## ACTIVITY
Look over the lines below. Report each one that includes the string "info".

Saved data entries
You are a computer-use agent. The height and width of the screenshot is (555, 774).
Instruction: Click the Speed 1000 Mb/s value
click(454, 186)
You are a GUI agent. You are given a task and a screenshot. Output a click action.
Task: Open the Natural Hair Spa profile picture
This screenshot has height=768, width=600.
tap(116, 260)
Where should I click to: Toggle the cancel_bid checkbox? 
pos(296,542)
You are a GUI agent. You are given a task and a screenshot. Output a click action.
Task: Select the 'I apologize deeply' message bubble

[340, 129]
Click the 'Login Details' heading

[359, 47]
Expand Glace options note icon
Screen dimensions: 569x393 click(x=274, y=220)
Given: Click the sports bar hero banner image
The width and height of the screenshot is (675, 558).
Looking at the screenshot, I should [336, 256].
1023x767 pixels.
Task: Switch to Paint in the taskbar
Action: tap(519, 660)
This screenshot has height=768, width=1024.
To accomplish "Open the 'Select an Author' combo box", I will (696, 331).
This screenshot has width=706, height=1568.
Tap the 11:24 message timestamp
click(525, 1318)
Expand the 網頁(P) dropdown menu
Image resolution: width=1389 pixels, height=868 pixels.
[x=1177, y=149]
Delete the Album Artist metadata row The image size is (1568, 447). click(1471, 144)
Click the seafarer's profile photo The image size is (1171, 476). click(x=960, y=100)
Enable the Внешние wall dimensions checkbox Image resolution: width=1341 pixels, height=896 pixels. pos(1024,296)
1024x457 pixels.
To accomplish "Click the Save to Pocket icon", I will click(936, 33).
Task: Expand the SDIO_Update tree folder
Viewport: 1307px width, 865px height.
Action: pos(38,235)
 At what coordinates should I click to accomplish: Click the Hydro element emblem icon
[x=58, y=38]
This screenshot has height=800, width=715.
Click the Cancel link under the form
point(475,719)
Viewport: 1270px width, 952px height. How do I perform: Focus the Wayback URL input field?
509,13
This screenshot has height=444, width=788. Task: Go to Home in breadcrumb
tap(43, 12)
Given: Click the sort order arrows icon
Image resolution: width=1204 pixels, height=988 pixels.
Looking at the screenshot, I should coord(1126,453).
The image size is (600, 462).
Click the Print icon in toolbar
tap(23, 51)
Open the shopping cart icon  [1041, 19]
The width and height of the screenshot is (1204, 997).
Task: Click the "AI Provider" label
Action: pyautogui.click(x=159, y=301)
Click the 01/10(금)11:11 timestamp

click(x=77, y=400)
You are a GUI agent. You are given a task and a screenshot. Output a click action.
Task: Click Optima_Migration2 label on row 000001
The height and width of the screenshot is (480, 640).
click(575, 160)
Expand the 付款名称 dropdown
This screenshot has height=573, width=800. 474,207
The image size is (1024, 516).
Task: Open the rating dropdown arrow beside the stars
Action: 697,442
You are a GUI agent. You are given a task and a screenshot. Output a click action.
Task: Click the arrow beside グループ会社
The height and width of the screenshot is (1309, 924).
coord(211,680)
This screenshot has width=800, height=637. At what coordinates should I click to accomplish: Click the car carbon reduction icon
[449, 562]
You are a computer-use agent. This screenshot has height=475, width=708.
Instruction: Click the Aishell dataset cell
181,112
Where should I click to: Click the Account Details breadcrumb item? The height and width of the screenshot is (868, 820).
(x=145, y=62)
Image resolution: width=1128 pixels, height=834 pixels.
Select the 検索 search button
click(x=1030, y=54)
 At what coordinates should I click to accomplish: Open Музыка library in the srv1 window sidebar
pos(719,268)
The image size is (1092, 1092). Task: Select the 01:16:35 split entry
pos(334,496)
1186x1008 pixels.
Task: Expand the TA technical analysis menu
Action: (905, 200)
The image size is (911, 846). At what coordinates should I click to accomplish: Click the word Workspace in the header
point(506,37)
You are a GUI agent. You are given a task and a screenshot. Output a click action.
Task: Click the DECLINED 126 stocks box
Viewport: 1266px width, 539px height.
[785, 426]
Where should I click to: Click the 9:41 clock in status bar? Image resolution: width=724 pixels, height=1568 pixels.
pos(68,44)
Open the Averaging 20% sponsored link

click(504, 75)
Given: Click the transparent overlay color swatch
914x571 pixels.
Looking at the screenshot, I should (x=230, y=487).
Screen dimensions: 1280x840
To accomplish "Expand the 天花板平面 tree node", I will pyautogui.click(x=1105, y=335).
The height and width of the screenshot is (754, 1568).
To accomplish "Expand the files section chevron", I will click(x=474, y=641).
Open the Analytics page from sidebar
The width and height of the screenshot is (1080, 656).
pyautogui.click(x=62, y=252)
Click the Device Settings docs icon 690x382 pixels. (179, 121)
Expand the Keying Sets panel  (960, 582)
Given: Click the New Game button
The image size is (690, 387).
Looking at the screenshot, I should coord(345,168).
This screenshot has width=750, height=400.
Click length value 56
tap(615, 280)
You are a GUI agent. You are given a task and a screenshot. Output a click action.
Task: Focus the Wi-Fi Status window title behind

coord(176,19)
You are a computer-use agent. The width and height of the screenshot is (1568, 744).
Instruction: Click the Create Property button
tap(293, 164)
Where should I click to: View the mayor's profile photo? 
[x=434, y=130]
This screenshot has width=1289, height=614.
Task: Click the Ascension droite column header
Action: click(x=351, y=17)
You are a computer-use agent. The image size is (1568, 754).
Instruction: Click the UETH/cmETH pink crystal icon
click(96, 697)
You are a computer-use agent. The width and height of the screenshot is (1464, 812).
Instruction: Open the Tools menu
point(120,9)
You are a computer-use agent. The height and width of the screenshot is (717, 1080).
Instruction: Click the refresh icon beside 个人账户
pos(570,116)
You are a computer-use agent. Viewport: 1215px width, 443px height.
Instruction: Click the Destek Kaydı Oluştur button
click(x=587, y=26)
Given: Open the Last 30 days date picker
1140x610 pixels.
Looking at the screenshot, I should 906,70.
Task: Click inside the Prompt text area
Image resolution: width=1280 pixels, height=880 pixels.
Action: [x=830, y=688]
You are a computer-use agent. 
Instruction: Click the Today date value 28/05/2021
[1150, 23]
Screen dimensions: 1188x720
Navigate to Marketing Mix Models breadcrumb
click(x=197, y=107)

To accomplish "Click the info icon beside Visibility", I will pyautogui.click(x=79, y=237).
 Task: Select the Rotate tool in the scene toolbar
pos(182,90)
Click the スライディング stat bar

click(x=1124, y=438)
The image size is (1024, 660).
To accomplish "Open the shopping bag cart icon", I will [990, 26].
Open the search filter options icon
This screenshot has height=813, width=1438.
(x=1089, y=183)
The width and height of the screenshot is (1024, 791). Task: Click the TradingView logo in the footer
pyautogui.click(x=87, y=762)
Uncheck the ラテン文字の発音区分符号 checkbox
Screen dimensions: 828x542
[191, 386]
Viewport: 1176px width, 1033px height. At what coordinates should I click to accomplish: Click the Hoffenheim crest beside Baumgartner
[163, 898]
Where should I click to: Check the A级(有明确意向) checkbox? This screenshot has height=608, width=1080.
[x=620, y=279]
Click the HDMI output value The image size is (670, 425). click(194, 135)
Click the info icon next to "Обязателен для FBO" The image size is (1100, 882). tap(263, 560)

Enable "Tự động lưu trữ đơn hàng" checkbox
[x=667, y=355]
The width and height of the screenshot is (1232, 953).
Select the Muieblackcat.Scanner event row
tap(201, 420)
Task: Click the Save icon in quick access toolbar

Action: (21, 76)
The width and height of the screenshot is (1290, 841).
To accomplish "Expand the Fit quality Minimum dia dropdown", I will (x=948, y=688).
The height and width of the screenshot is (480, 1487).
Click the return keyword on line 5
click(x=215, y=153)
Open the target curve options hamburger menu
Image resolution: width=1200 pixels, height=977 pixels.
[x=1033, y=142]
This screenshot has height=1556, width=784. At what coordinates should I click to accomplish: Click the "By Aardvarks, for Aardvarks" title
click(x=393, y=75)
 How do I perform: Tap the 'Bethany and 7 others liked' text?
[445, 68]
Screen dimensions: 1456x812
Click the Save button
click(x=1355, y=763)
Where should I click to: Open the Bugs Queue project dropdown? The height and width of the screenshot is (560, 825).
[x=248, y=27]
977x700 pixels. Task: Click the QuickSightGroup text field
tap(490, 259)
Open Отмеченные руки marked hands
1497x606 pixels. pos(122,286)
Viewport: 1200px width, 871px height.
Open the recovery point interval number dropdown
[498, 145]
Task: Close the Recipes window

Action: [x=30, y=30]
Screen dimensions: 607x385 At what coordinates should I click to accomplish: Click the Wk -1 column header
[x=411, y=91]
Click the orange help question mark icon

## TASK OUTPUT
To accomplish "Click the info icon beside Visibility", I will pyautogui.click(x=79, y=237).
Click the info icon next to "Обязателен для FBO" The image size is (1100, 882). tap(263, 560)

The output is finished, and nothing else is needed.